In questo tour de force della decadenza e della vecchiaia decrepita ci guida il manager di questo hotel-Titanic arroccato sulle Alpi svizzere (un ottimo Oliver Masucci), il quale, dovendo rispondere alle richieste più folli e capricciose dei suoi clienti, trascina lo spettatore senza sosta di camera in camera, di ambiente in ambiente, dalle cucine al caveau, facendoci percorrere in lungo e in largo l’hotel senza un attimo di tregua. I diversi ospiti dell’hotel, tuttavia, si incontrano raramente, impedendo al film di godere di quella interazione caotica che spesso agita questo tipo di commedie: tutto è rigidamente diviso da un gioco di porte invisibili come a teatro e i personaggi, ognuno chiuso nel proprio mondo di privilegi e autoreferenzialità, vivono il proprio soggiorno pressoché all’oscuro l’uno dell’altro.

Polanski mette in scena la fine del mondo, o quantomeno la fine di un mondo, che è anche il suo. Siamo nel 1999, l’anno in cui Yeltsin lascia la guida della Federazione Russa per passare il potere a un giovane che promette in televisione pace e prosperità per gli anni a seguire: Vladimir Putin (incredibile che il film sia stato scritto con Jerzy Skolimowski ed Ewa Piaskowska ben prima dello scoppio della guerra in Ucraina). Siamo alla soglia di un nuovo millennio pieno di fiducia e speranza nel futuro, ma tutto ciò che vediamo è la decadenza, il marciume di una società ai suoi ultimi giri di ballo.

Polanski mette in scena anche ciò che conosce personalmente, gli eccessi di un mondo che lui stesso ha frequentato per diversi anni, quello dell’alta borghesia europea. E infatti – e forse questa è la cosa più sorprendente – si è sempre in grado di cogliere un certo grado di malinconia in queste maschere grottesche ed esagerate: la Marchesa di Fanny Ardant senza amici, quasi commovente nelle sue spudorate avance al giovane idraulico dell’hotel, o lo spietato Mickey Rourke (anche lui ovviamente devastato dalla chirurgia plastica), sempre inquieto e un po’ triste quando il suo improbabile accompagnatore lo lascia da solo.

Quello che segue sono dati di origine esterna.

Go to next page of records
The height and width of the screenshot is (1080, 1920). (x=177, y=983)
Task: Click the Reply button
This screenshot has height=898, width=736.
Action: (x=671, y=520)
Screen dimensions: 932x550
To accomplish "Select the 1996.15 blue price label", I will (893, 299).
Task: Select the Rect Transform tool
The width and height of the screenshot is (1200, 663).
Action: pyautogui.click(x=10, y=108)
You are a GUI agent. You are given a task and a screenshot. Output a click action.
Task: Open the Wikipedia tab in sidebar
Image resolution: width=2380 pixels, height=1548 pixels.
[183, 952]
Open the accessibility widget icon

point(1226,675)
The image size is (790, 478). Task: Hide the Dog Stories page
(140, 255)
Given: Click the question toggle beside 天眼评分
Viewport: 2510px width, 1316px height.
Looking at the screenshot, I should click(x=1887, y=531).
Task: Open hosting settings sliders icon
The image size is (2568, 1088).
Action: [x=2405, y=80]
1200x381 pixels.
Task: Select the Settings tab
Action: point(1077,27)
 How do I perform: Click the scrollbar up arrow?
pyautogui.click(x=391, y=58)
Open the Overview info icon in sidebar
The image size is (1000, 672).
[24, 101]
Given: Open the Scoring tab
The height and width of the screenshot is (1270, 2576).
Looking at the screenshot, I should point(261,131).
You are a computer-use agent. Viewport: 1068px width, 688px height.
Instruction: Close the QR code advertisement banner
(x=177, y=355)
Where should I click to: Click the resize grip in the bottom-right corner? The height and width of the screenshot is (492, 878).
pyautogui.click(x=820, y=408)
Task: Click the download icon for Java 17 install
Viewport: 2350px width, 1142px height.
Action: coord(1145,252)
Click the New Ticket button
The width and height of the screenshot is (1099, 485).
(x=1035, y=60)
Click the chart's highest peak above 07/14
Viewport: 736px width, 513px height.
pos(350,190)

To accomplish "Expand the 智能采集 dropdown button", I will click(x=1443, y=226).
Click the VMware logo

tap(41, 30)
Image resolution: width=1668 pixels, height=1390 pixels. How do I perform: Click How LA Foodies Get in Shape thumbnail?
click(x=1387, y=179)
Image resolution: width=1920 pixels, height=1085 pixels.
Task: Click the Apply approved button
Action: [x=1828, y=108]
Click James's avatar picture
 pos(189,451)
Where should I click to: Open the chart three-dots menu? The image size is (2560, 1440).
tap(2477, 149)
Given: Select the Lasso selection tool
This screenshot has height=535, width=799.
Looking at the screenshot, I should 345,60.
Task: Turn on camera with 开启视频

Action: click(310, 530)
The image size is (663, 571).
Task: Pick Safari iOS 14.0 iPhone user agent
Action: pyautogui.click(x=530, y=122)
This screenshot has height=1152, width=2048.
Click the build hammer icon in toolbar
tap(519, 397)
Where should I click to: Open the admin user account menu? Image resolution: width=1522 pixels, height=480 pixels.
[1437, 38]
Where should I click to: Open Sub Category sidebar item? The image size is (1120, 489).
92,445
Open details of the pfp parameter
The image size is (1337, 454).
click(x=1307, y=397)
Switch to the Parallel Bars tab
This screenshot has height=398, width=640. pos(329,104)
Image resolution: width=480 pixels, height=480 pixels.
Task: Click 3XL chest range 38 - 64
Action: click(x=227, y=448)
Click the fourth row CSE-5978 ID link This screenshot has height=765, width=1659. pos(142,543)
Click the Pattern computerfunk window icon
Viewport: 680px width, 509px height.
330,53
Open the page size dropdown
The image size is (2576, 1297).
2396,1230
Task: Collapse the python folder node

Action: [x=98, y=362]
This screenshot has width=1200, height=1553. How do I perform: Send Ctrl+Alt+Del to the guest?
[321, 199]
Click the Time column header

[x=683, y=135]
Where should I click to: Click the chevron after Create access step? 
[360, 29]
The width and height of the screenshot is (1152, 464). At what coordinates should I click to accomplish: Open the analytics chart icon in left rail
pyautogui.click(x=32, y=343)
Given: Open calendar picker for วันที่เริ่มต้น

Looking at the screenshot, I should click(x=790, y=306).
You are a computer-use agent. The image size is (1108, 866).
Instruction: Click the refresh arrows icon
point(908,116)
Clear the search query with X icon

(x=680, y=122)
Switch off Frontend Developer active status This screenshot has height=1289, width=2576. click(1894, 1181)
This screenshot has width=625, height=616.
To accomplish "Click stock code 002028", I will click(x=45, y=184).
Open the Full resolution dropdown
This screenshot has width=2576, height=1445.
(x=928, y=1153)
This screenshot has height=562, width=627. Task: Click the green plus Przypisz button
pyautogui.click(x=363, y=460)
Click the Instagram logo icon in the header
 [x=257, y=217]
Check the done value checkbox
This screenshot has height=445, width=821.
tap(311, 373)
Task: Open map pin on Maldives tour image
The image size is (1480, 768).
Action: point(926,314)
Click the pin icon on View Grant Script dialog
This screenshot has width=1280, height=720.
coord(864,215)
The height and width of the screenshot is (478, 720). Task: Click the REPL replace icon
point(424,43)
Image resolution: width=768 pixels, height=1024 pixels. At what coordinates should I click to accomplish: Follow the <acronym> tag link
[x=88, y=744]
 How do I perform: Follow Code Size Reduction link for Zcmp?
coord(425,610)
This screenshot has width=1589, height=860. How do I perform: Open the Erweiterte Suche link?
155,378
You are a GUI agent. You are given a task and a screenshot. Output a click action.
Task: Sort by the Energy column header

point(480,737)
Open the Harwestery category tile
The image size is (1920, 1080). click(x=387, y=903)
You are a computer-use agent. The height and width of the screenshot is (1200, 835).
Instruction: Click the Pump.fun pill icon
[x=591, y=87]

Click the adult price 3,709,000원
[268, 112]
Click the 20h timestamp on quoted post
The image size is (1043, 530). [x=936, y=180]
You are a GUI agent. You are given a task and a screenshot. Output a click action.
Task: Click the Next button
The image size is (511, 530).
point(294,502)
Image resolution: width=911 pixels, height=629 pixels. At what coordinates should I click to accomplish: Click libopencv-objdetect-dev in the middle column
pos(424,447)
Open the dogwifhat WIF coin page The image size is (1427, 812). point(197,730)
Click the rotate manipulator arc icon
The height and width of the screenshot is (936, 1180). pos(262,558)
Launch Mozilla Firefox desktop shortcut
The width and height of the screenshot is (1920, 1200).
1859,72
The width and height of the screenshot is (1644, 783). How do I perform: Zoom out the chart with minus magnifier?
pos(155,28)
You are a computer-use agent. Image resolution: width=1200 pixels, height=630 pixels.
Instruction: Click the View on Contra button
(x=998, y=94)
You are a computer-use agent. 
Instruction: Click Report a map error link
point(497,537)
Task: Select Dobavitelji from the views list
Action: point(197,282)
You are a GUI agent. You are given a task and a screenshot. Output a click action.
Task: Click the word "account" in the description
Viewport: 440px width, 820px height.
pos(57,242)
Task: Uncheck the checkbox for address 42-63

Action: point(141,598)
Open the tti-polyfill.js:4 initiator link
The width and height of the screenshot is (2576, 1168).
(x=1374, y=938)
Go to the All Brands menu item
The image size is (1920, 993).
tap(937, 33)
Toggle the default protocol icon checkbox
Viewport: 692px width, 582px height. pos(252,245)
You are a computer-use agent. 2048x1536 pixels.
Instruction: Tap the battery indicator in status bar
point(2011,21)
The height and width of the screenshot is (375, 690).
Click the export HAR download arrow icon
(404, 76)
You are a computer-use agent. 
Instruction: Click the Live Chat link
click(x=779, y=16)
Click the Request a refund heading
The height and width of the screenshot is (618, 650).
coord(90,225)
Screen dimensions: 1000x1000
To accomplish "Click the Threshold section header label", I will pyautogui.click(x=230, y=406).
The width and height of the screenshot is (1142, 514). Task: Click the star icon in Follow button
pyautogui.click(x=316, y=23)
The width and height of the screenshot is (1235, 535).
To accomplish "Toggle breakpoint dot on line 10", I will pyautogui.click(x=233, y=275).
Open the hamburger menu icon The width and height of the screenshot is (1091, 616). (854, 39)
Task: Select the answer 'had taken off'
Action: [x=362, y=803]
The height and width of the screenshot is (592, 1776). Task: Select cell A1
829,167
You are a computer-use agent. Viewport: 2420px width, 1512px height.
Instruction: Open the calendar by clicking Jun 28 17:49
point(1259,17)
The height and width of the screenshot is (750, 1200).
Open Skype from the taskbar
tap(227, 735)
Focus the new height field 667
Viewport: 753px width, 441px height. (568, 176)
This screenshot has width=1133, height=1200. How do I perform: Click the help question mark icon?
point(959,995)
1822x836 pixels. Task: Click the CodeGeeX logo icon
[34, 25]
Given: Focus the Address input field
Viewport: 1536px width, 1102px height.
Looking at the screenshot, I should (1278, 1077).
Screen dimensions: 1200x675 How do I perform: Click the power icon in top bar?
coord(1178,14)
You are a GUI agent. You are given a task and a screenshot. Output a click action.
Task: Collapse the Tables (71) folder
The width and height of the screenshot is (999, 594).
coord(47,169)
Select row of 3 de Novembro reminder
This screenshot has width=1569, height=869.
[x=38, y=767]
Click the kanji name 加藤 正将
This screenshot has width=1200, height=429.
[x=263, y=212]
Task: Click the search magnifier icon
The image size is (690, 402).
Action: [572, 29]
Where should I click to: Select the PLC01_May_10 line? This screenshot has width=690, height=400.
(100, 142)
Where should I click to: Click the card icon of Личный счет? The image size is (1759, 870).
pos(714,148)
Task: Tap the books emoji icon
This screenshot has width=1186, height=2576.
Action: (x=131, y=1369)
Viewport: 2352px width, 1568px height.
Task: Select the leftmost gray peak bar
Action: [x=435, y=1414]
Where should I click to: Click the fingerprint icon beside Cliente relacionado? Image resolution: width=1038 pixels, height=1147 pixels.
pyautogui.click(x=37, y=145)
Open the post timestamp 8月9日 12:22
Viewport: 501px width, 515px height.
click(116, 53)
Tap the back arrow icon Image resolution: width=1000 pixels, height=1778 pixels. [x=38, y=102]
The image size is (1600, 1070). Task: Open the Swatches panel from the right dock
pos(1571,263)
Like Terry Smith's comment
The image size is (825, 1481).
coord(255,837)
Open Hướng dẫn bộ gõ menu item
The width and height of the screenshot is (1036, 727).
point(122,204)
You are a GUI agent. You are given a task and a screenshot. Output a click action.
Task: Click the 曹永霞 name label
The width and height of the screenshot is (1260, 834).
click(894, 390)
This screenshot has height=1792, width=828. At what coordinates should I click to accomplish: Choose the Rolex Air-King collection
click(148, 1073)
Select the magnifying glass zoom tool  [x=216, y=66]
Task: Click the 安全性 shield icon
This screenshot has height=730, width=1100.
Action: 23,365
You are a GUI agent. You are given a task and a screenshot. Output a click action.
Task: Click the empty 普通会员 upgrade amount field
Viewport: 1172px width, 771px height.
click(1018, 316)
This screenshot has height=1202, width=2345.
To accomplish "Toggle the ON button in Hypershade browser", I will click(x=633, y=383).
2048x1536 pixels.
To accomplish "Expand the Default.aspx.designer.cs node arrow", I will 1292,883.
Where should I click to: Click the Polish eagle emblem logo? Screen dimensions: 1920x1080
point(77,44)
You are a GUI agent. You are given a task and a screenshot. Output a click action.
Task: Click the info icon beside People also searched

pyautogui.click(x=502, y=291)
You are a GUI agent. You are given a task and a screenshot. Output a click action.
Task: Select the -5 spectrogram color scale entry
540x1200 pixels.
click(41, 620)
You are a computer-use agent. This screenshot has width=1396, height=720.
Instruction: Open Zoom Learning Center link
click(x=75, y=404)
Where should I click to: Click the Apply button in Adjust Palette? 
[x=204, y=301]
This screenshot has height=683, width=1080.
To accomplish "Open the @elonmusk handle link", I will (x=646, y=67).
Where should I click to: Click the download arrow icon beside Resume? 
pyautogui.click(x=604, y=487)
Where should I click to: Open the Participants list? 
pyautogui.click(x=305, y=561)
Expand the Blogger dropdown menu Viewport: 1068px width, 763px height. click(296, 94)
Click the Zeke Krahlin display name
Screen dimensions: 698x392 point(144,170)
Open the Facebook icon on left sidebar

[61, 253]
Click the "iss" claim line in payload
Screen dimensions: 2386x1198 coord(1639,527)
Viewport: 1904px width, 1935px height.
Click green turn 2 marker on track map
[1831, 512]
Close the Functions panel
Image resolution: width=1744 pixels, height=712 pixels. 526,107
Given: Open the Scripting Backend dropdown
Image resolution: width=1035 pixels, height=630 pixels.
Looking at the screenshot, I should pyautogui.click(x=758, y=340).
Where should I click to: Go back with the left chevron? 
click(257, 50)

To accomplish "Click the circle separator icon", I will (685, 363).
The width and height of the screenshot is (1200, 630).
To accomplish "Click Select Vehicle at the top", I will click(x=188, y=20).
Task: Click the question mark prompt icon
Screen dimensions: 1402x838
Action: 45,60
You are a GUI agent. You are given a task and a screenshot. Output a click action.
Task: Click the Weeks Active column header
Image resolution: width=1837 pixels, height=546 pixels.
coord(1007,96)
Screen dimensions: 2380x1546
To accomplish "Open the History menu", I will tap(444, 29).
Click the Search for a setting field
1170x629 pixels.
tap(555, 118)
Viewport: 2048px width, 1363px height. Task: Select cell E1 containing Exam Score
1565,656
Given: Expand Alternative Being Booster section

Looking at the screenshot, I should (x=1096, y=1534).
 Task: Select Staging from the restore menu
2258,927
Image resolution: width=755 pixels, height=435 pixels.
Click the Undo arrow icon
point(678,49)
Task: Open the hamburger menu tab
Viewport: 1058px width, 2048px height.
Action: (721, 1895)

Una scena di The Palace (fonte: Biennale)
Una scena di The Palace (fonte: Biennale)

Forse anche per questo il film mantiene un certo “pudore”, non cerca il disgusto del pubblico (come invece faceva il recente Triangle of Sadness), quasi temesse gli eccessi dei suoi impulsi. The Palace si ferma ai vecchi cliché, si fa copia sbiadita e volutamente tenue di un film potenzialmente molto più scorretto e sferzante. Anche in questo sta, forse, a volerla trovare, la fine di un mo(n)do di fare cinema che appartiene al secolo scorso.

Come i professionali e cordialissimi lavoratori dell’hotel (che contengono il proprio disprezzo nei confronti delle persone che si trovano a dover gestire), Polanski si mette al loro servizio. Si mette dal lato della “working class” non tanto con lo scherno verso i ricchi, ma con la capacità di servire al meglio – con tutti i mezzi della messa in scena, come solo lui sa fare – quei personaggi così poco brutti e, nella maggior parte dei casi, poco interessanti.